I can agree with @dbrunt . I also run mariadb and the issue doesn’t time with the purge.

My DB is 1545Mb and the purge doesn’t line up either. It’s quite random when it crashes and when it does, I lose SSH access too. The whole thing is completely unresponsive.

My issue is not db related…been there, done that, not new to this! (but I appreciate the feedback!)
image
Plus it simply does not correlate, and is random times of day (and it’s been daily!)
2:27am here and I expect it to die within 24 hours again.
“Alexa, good morning” and …no response!

At least I seem to not be alone in this!

It’s always nice to not be alone :smiley:

Maybe the issue is related to the process around waiting for connectivity with systems which might be asleep. Like my SONOS system which isn’t used 24/7. Or in your case some Zigbee sensors not being active when the system tries to connect to it.

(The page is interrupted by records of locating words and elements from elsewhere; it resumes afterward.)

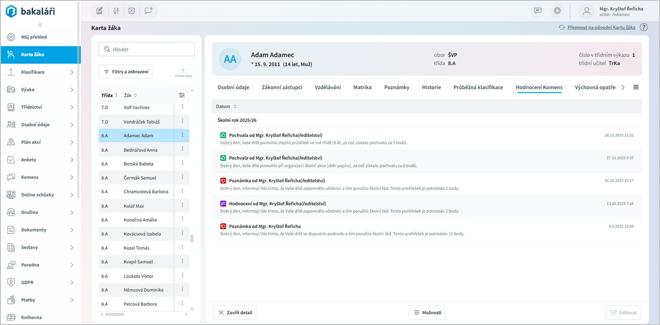
Task: Switch to the Průběžná klasifikace tab
Action: click(478, 88)
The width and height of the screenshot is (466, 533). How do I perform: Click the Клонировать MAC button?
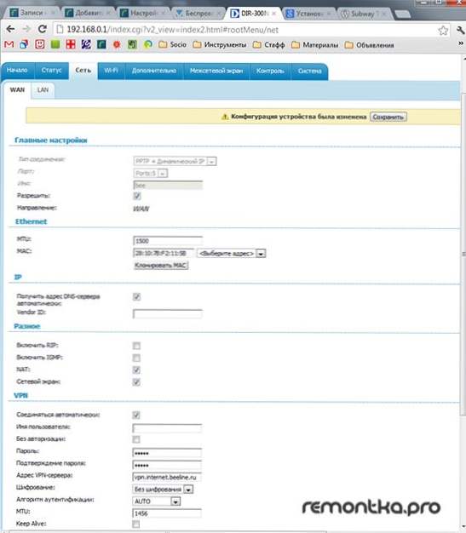pos(160,265)
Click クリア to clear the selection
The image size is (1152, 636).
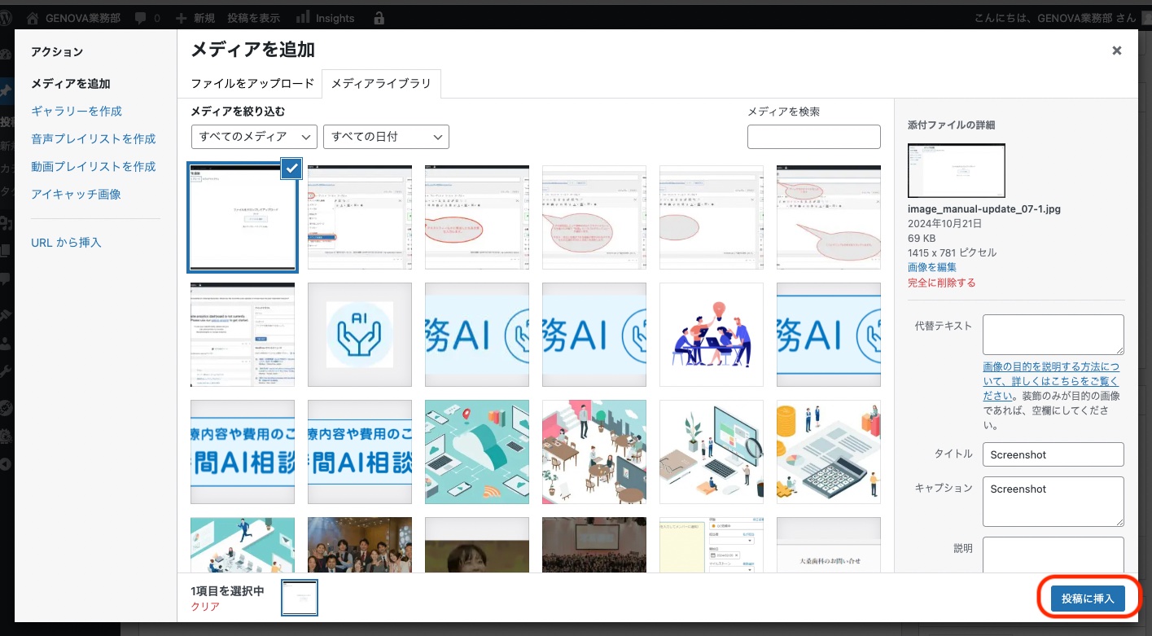[x=205, y=606]
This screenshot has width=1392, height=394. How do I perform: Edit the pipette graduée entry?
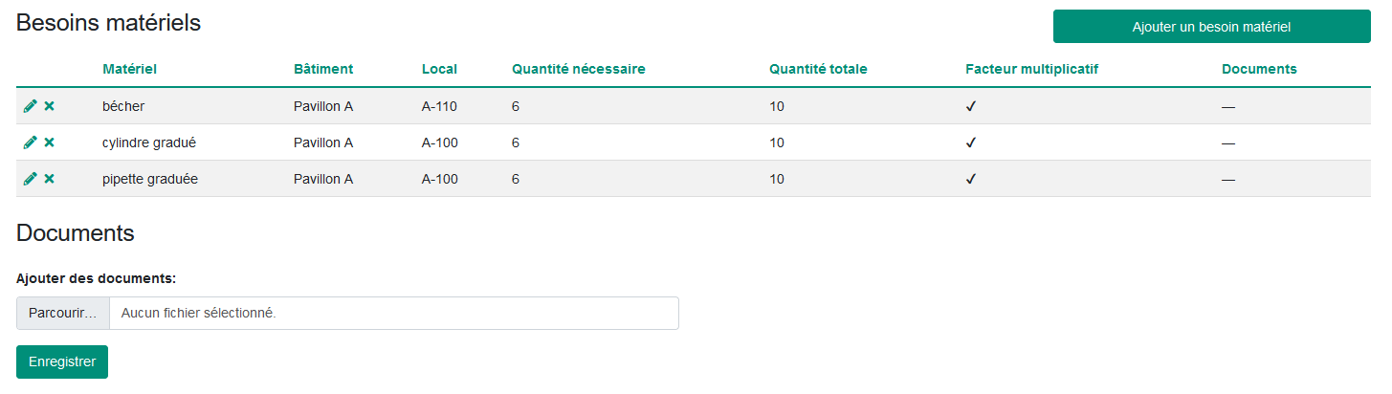(31, 179)
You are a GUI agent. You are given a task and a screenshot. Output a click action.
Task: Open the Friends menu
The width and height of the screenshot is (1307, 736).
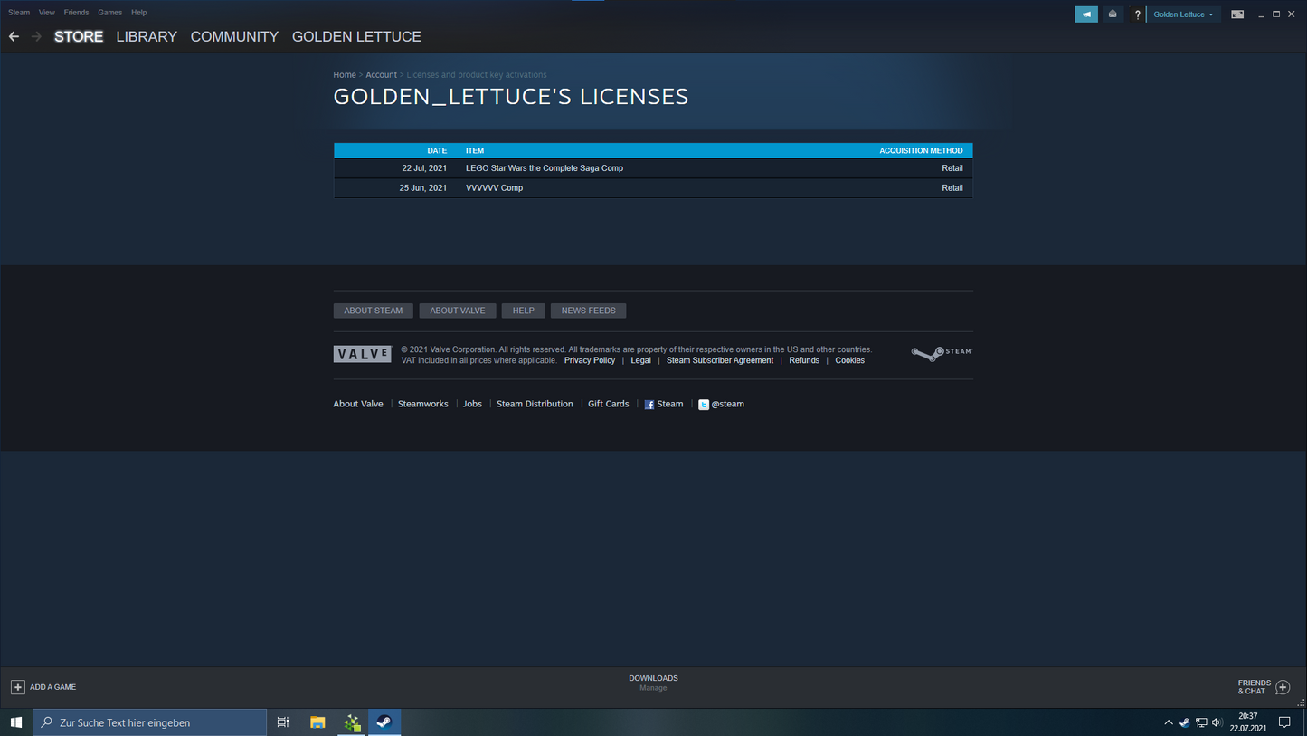76,12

Just guessing :face_with_raised_eyebrow: …perhaps the developers already know of this and are working on a sollution.

My observations:

  • It’s not very new problem. I experience it for last few months although irregularly.
  • Just before crash the CPU usage goes up to 100% for a while
  • It happens for me ALWAYS between 00:00 and 02:00am CET - that’s why I am convinced it’s some maintenanance process (like DB cleaning or so) causing this, even if indirectly
  • It SEEMS to have something to do with number of entities / DB size. I maintain 3 independent installations on EXACTLY the same hardware and addons and the largest is mostly affected
1 Like

I did have a database issue several months ago when it was near 9GB and the system would grind to a halt shortly after 5am PST which I learned was my backup time. I changed the backup time and the time of the issue followed it. The backup would take the backup offline to back it up but due to the size, was offline for a lengthy period. While offline, HA caches its changes and due to the volume of changes and the length of time, the cache limit was being exceeded and HA would halt. Once I figured out the culprit, I managed to prune my database down to 900 MB plus severely cut back on the items being logged and that problem stopped. However this issue, while usually 5am to 9am, is often other random times of the day.

Your issue definitely sounds like the one I had. You need to have a hard look at your recorder settings.

The difference is that my DB is below 300MB since always - I am cutting unneeded sensors from recorder from the beginning of their life and keep only 5 days back since I do not need history too much.

I also do not have automatic backups configured. I do manually once a week in “normal” hours :slight_smile:

I updated to HA 2023.3.6 last night and then HA crashed in the early hours of this morning. Once again there is nothing notable in the HA log file.